[Stored data]
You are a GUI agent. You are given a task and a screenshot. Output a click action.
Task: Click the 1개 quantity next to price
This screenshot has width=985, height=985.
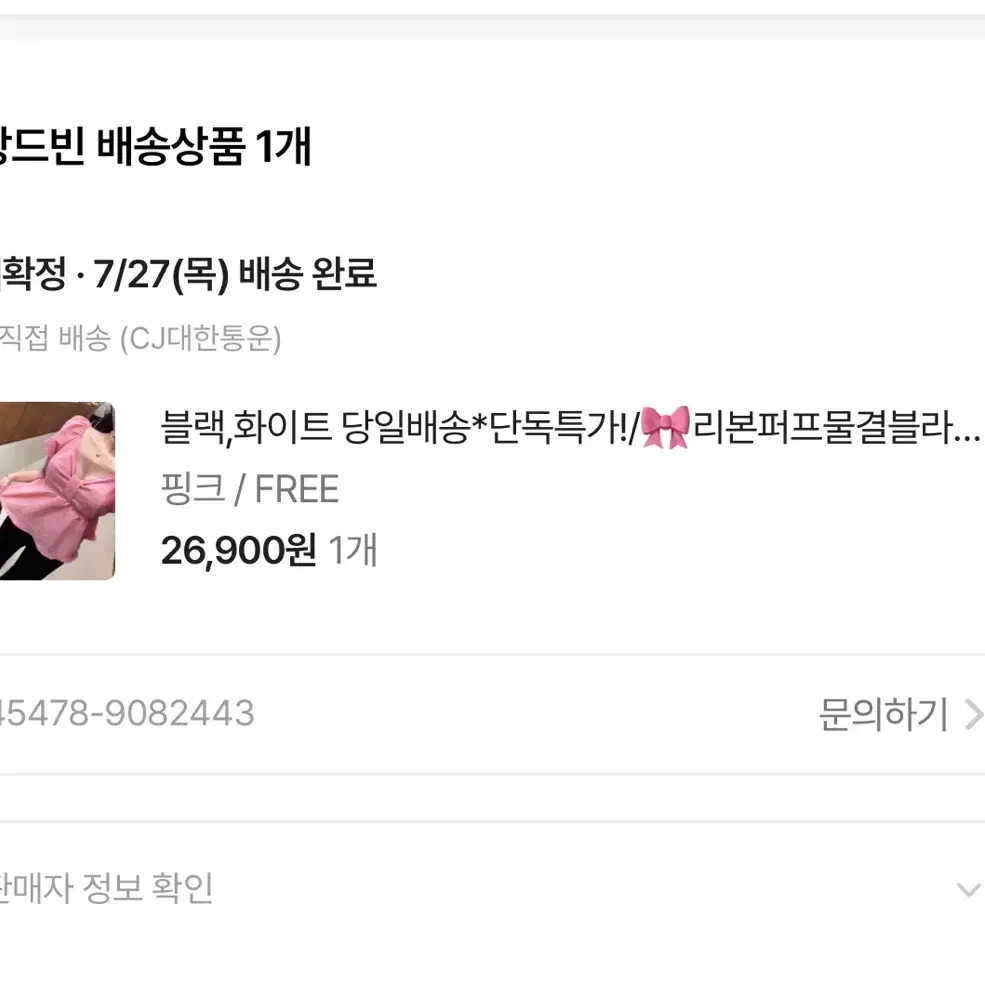tap(352, 550)
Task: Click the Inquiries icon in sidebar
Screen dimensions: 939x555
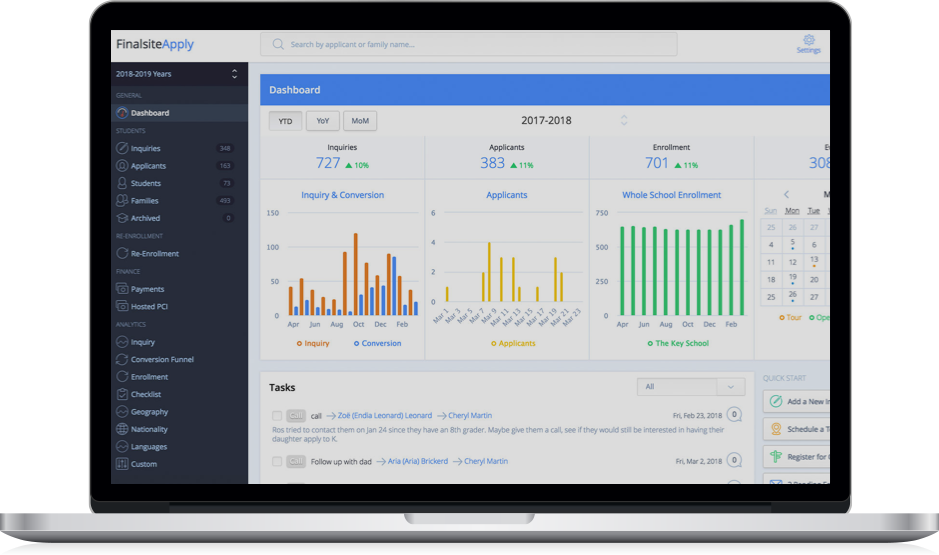Action: (122, 148)
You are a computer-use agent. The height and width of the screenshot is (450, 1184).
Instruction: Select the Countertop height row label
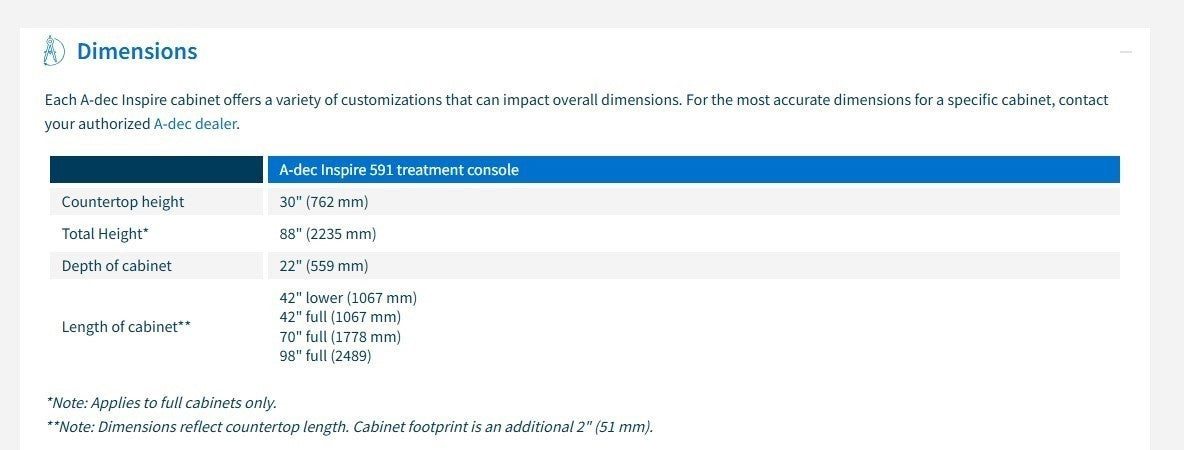click(123, 202)
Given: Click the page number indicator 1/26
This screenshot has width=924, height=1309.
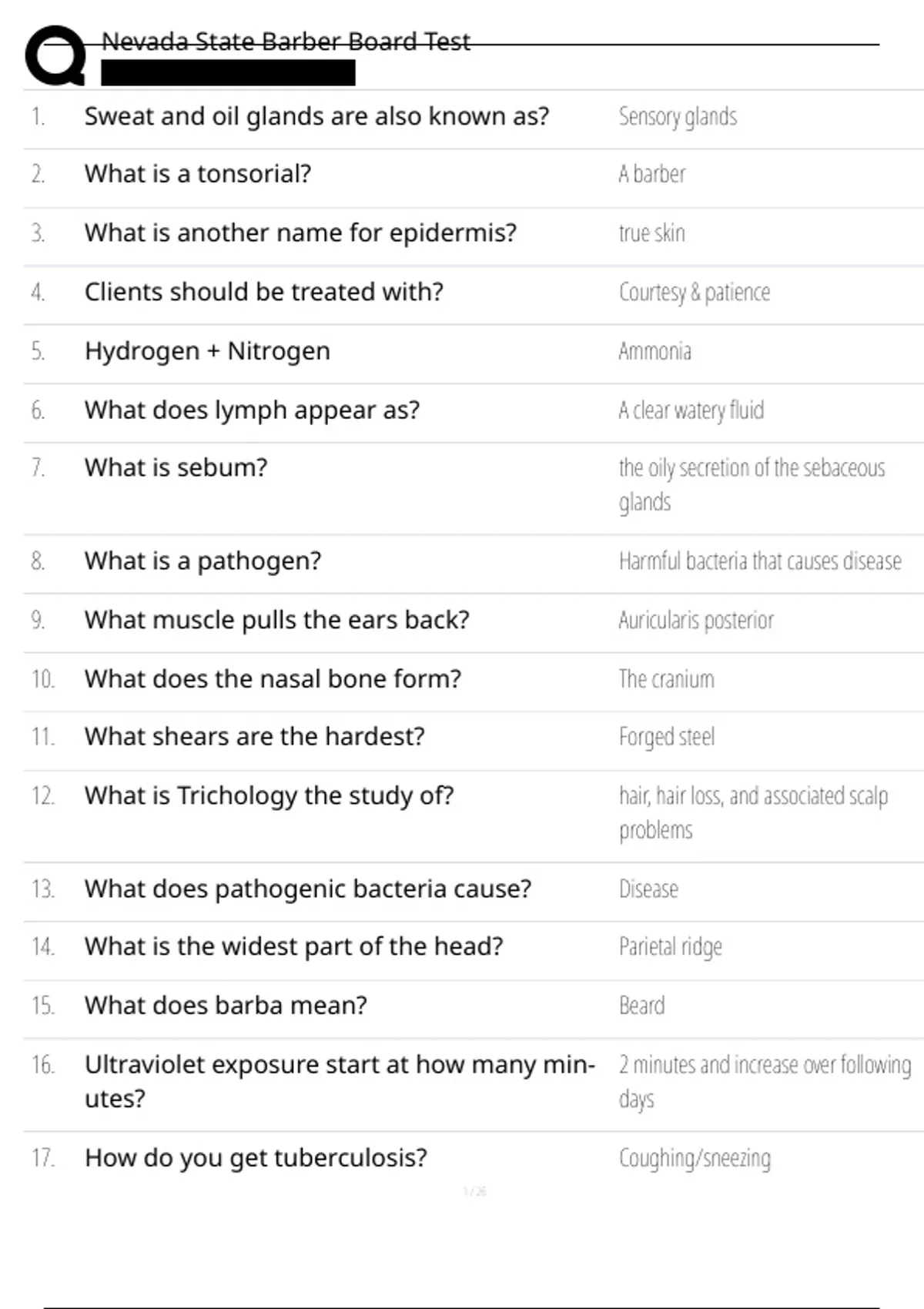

EXERCISE GOAL:
The lines to return are those in the entries above that include "agent".

EXPECTED ANSWER:
You are a GUI agent. You are given a task and a screenshot. Output a click action.
You are a computer-use agent. The height and width of the screenshot is (450, 1184).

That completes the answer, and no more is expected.